Abstract 9501: Single-Cell Transcriptomic Analysis and Patient-Specific iPSCs Reveal Dysfunctional Coronary Arterial Endothelial Cells in Hypoplastic Left Heart Syndrome

Introduction: Hypoplastic left heart syndrome (HLHS) is a severe form of single ventricle congenital heart disease characterized by the underdeveloped left ventricle. Early serial postmortem examinations revealed a high rate of coronary artery abnormalities in HLHS fetal hearts (e.g., thickened wall and kinking arteries). However, the intrinsic defect in HLHS coronary vessels and its genetic basis remain unclear.

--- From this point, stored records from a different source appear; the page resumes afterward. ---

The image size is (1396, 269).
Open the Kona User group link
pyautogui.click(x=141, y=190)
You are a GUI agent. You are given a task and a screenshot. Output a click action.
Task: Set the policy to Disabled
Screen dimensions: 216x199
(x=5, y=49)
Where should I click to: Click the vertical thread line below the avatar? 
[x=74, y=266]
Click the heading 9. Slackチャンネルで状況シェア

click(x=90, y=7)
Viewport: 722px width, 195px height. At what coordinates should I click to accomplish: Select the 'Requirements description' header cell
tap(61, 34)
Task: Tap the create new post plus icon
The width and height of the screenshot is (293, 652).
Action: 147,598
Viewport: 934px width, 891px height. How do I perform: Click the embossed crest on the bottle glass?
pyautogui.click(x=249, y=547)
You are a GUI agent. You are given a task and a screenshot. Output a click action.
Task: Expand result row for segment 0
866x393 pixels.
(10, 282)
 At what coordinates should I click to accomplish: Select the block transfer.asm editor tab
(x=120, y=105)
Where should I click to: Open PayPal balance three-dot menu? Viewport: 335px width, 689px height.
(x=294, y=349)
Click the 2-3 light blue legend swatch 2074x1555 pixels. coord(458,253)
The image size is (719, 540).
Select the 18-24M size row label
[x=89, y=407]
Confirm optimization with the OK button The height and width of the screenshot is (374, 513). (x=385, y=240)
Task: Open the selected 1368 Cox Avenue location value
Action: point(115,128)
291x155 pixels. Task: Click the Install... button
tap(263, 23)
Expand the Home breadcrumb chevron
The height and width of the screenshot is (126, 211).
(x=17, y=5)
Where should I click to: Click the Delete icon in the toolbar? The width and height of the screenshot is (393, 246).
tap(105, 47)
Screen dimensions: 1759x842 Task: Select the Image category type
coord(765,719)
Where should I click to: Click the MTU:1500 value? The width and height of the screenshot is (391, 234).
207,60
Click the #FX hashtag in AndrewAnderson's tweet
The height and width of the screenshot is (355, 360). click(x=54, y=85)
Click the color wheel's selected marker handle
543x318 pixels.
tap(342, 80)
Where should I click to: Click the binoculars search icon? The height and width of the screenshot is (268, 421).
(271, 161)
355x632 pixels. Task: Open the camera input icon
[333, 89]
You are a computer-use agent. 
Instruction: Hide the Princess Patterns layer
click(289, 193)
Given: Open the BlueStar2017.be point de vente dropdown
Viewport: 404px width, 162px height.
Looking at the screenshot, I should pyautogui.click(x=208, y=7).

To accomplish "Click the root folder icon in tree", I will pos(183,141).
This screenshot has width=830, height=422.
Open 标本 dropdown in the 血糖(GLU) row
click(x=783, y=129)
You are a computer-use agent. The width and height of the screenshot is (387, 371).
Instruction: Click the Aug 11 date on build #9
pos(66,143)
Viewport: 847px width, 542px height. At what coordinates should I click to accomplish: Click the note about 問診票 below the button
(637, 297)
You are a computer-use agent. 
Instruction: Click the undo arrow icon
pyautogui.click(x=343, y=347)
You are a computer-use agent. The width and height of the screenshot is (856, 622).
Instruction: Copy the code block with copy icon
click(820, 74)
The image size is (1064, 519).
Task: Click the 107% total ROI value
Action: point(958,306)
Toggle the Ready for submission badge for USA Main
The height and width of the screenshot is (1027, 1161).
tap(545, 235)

Methods: We profiled human fetal heart with an underdeveloped left ventricle (ULV) and induced pluripotent stem cells derived endothelial cells (iPSC-ECs) from HLHS patients at single-cell resolution. CD144 + / NPR3 - vascular ECs were selected and classified as venous, arterial, and late arterial populations. To study the arterial EC phenotypes, we generated iPSC-arterial ECs (AECs, CDH5 + CXCR4 + NT5E -/low ) derived from 3 HLHS patients and 3 age-matched controls, and evaluated their functionalities including cell cycle regulation, angiogenesis, and inflammatory response. Results: Revealed by single cell RNA-seq and subsequent gene ontology analysis, ULV late arterial EC population showed significant defects in EC development, proliferation, angiogenesis, and Notch signaling compared to the control. Consistently, HLHS iPSCs exhibited impaired AEC differentiation judged by the reduced CXCR4 + NT5E -/low AEC progenitors. Mature HLHS iPSC-AECs showed reduced angiogenesis and enhanced G0/G1 cell cycle arrest with downregulated cell cycle-related genes (e.g., Ki67, CCND1/2 ). Healthy human aortic smooth muscle cells exhibited abnormal proliferation and synthetic phenotypes when co-cultured with HLHS iPSC-AECs. Additionally, NOTCH pathway genes (e.g., DLL4, HEY1, GJA5 ) were suppressed in both ULV AECs and HLHS iPSC-AECs. HLHS de novo variant KMT2D directly regulated the transcription of NOTCH targeted genes involved in arterial development and proliferation via H3K4me2. Intriguingly, the treatment of NOTCH ligands (Jag1, Dll1) significantly improved the proliferation of HLHS AECs. Conclusions: Our study revealed that HLHS coronary AECs were dysfunctional in angiogenesis, proliferation, and EC-SMC interaction. KMT2D-NOTCH signaling may contribute to the impaired development and proliferation of HLHS AECs.